__STATED GOAL__: Lay out every line of the items below as a Markdown table with two columns, Row and Line, numbering each row and skipping blank lines. Leave the pictures out of the table.

☆ ☆ ☆

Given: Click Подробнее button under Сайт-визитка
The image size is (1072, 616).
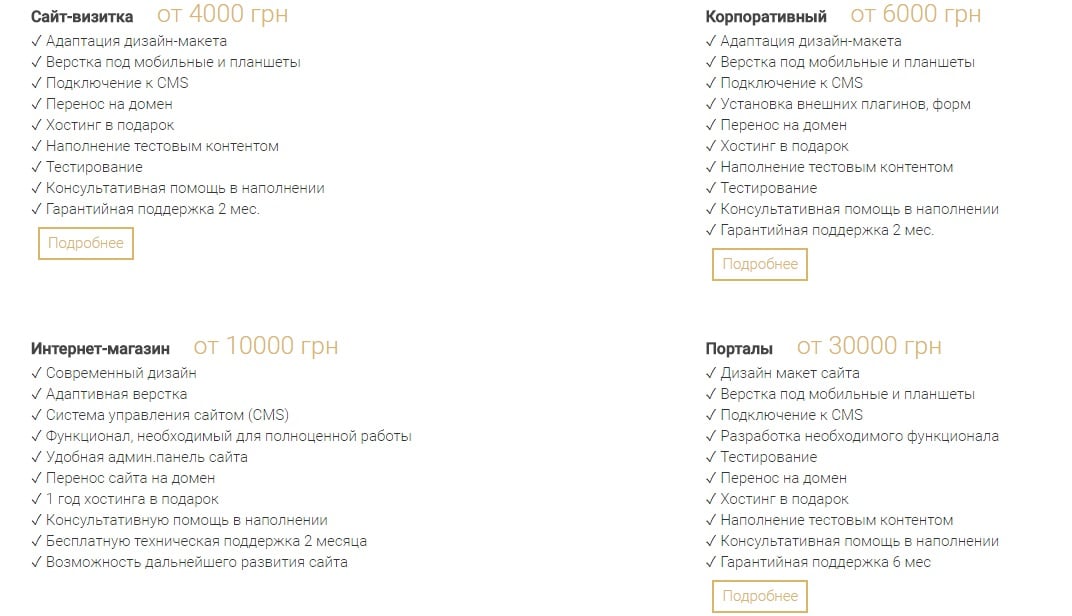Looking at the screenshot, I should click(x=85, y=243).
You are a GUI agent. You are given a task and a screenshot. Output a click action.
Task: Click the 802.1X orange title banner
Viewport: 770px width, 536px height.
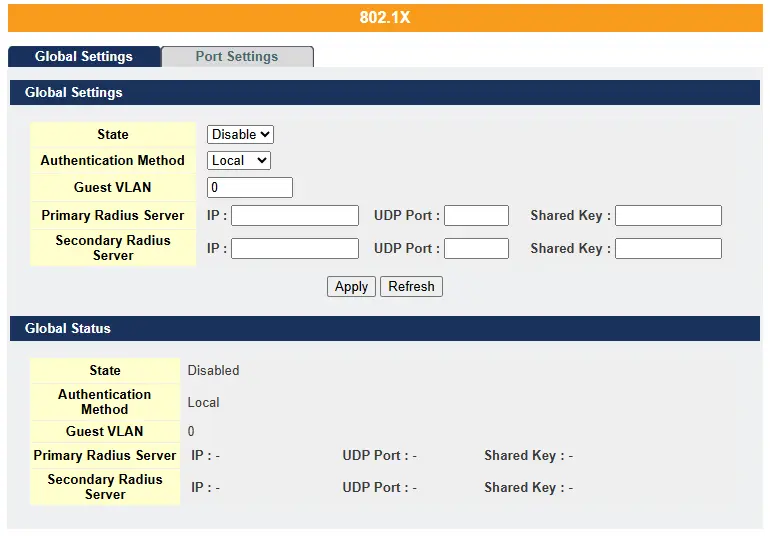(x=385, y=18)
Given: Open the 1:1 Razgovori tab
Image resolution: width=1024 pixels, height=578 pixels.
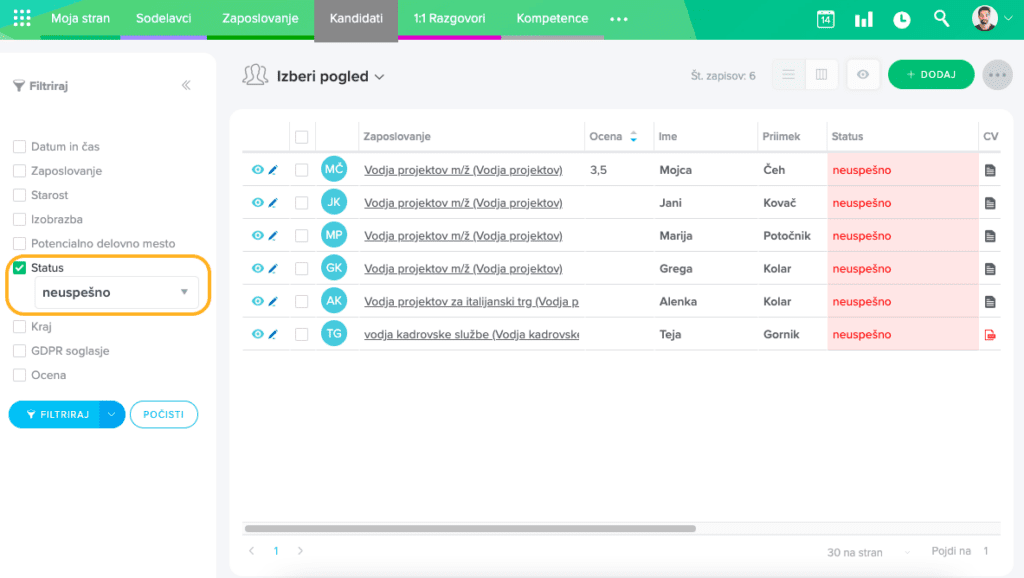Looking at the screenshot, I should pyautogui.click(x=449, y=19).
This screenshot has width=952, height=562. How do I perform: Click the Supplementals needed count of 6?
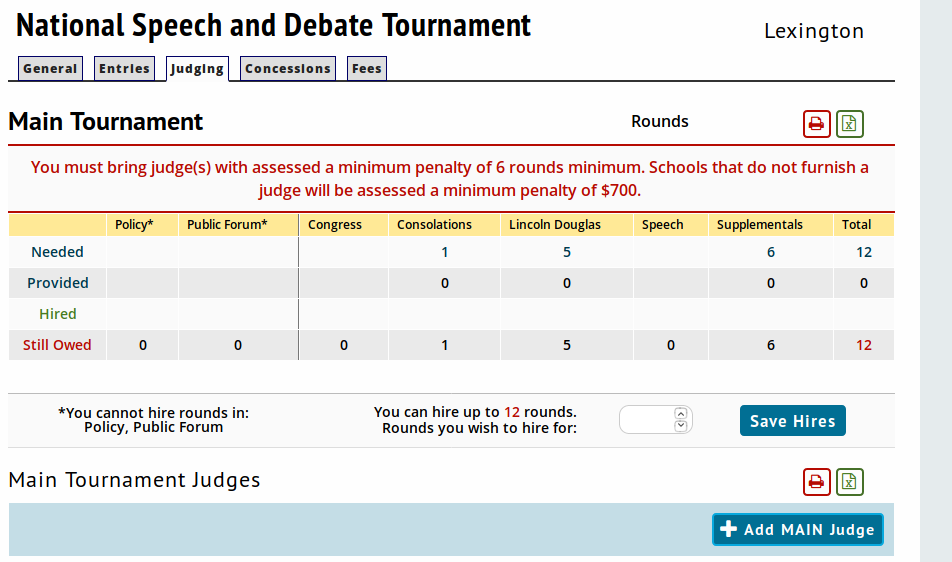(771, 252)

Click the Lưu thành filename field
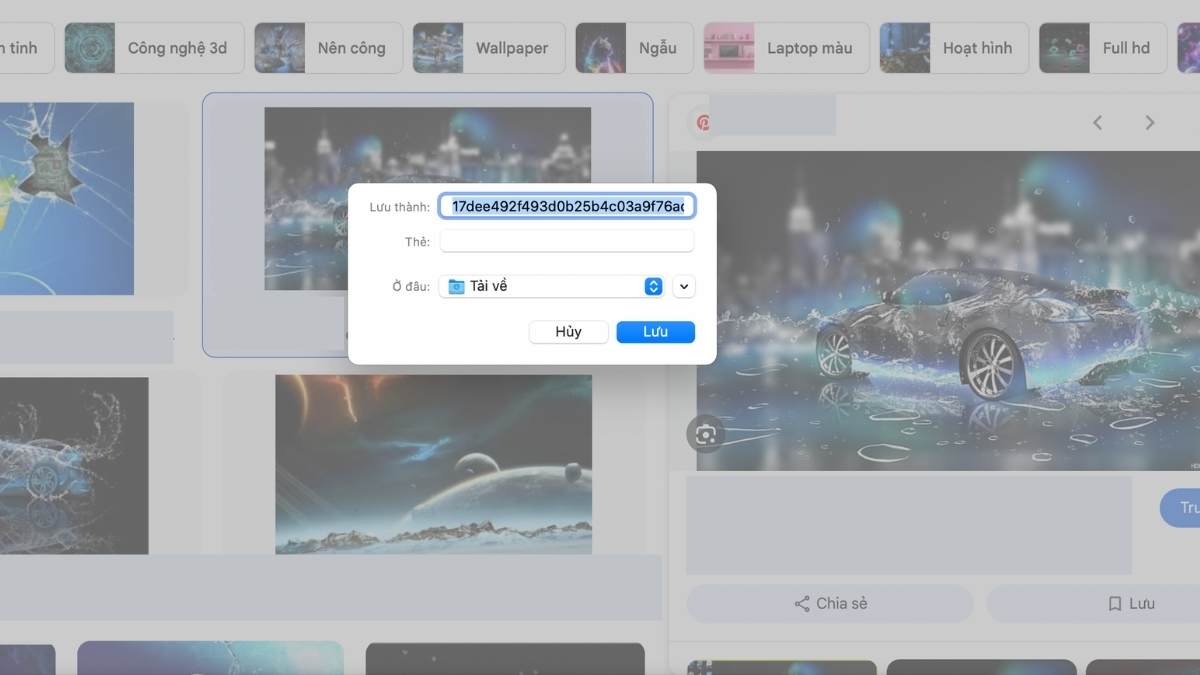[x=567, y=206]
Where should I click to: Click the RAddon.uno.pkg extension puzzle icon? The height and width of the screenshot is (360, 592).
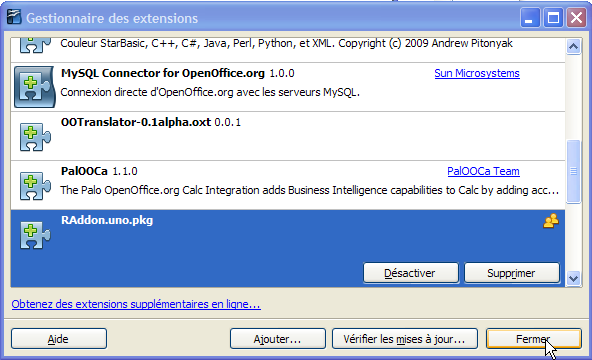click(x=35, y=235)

☆ ☆ ☆

__EXERCISE ANSWER__:
| Row | Line |
|---|---|
| 1 | Given: Click Подробнее button under Сайт-визитка |
| 2 | The image size is (1072, 616). |
| 3 | Looking at the screenshot, I should click(x=85, y=243). |
| 4 | You are a GUI agent. You are given a task and a screenshot. Output a click action. |
| 5 | Task: Click the 802.1X orange title banner |
| 6 | Viewport: 770px width, 536px height. |
| 7 | (x=385, y=18) |
| 8 | Given: Open the 1:1 Razgovori tab |
| 9 | Image resolution: width=1024 pixels, height=578 pixels. |
| 10 | Looking at the screenshot, I should pyautogui.click(x=449, y=19). |
| 11 | This screenshot has width=952, height=562. How do I perform: Click the Supplementals needed count of 6? |
| 12 | (771, 252) |
| 13 | Click the Lưu thành filename field |
| 14 | [x=567, y=206] |
| 15 | Where should I click to: Click the RAddon.uno.pkg extension puzzle icon? The height and width of the screenshot is (360, 592). |
| 16 | click(x=35, y=235) |